> What you have to do:
Pictures stay out of the copy. Transcribe exactly, and only, the line with "The height and width of the screenshot is (814, 1222)." through the last line of the entries below.

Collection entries
****************

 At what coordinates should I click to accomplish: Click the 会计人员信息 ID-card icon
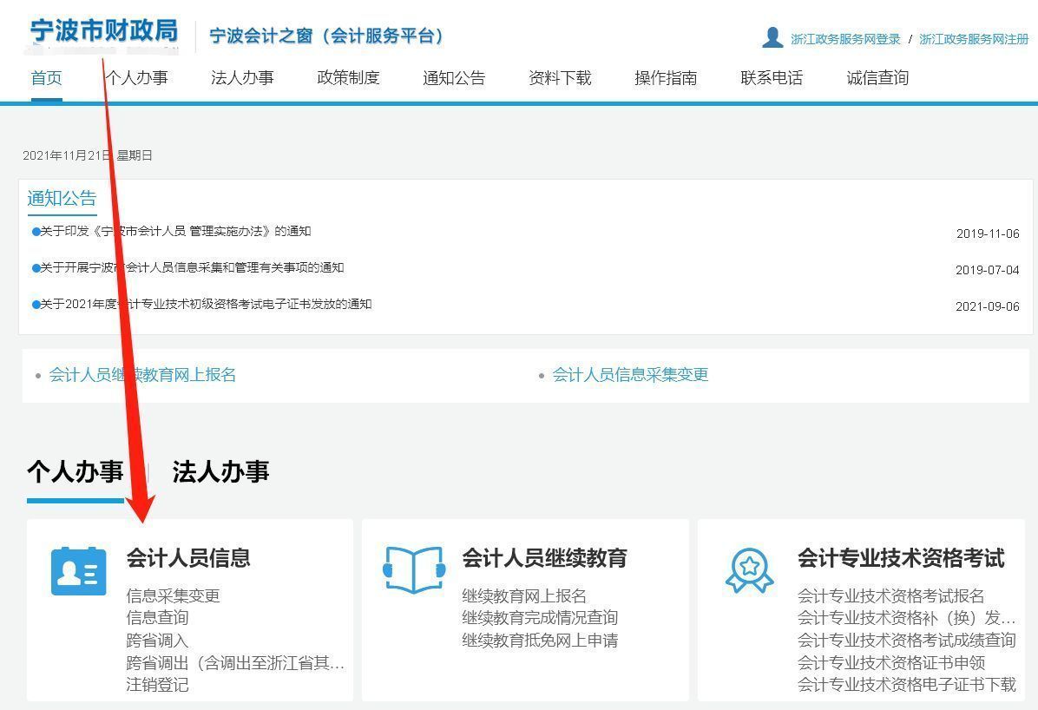click(78, 570)
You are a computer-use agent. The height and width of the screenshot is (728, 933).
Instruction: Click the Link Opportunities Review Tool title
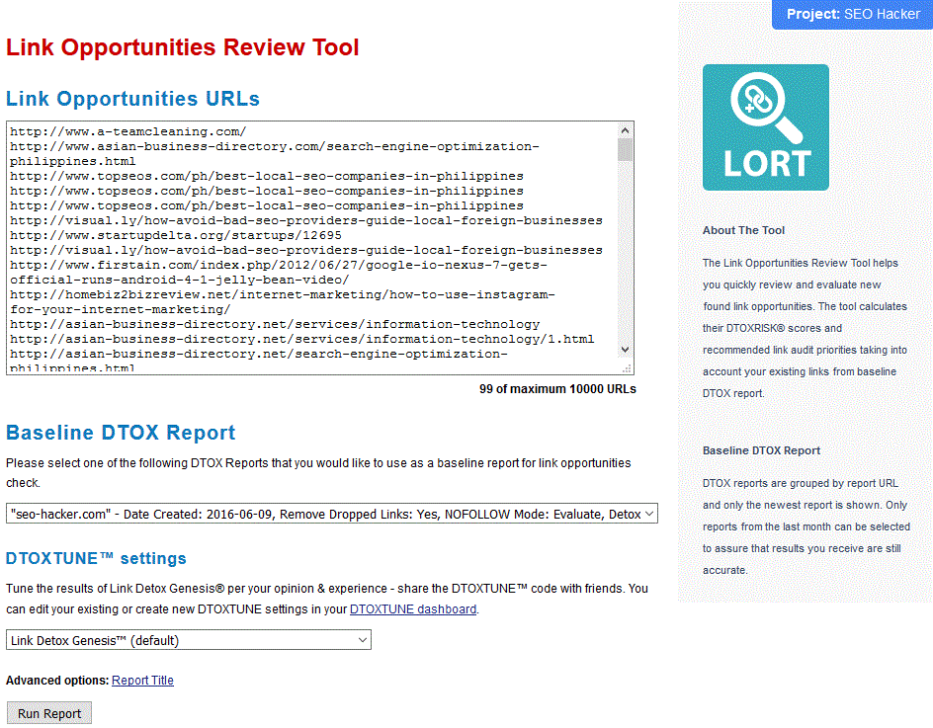point(183,47)
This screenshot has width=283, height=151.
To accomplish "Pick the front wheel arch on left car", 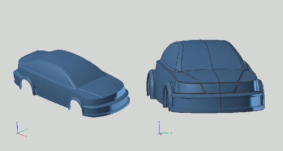I will (75, 103).
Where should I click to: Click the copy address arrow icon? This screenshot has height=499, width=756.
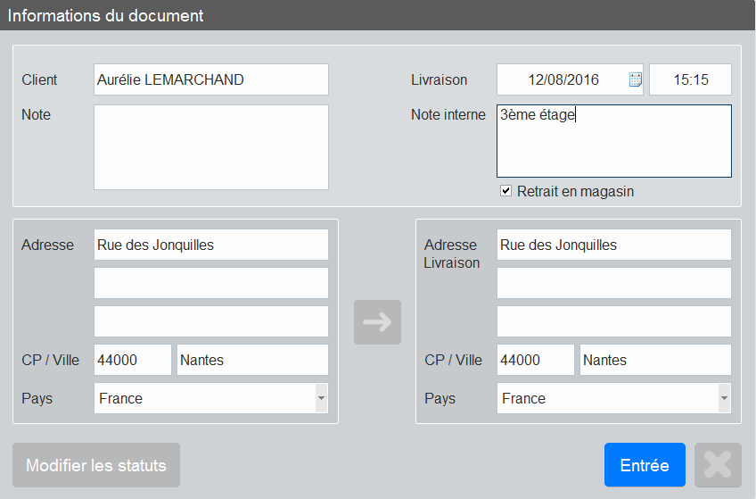(377, 322)
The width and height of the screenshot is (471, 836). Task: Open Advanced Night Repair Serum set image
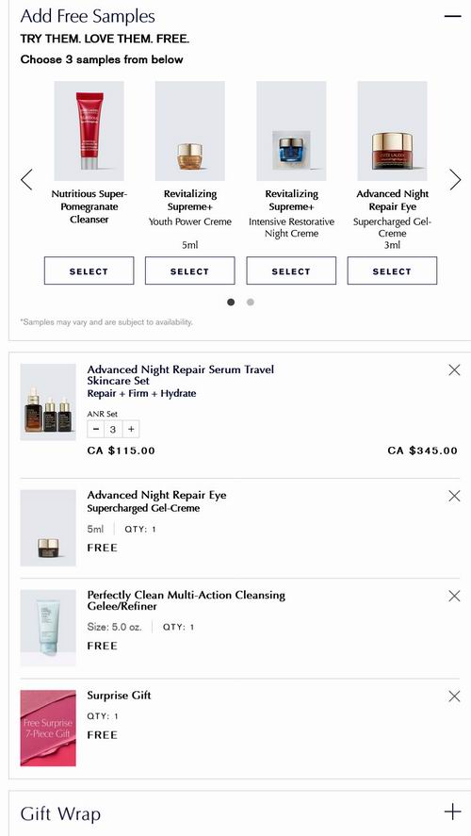coord(48,402)
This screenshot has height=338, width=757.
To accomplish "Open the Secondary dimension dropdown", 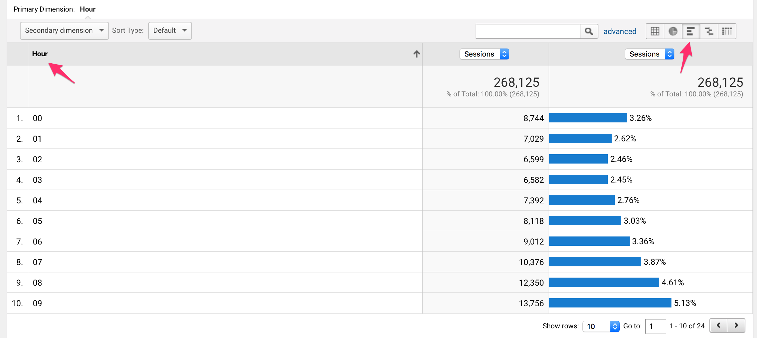I will coord(64,31).
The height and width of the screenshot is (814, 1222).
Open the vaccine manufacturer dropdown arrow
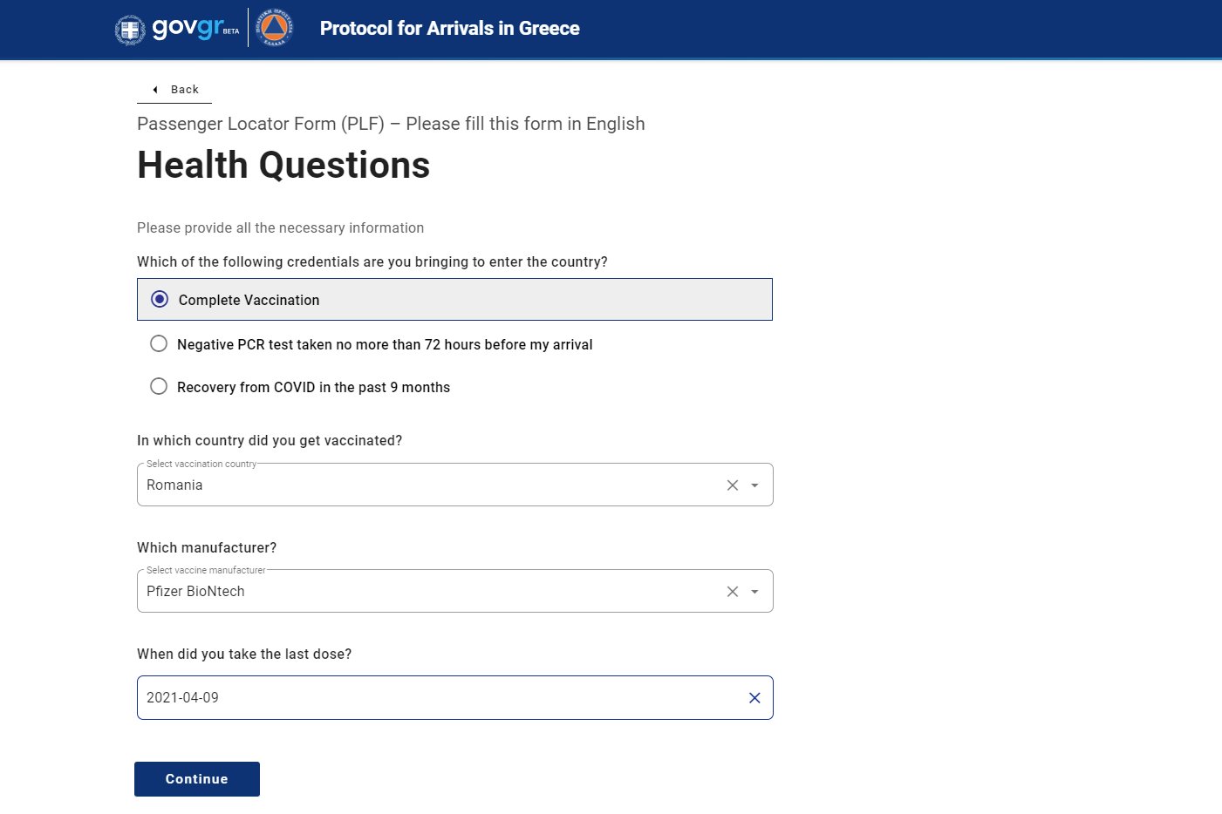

****************

> Result of this task:
The height and width of the screenshot is (814, 1222).
Open the vaccine manufacturer dropdown arrow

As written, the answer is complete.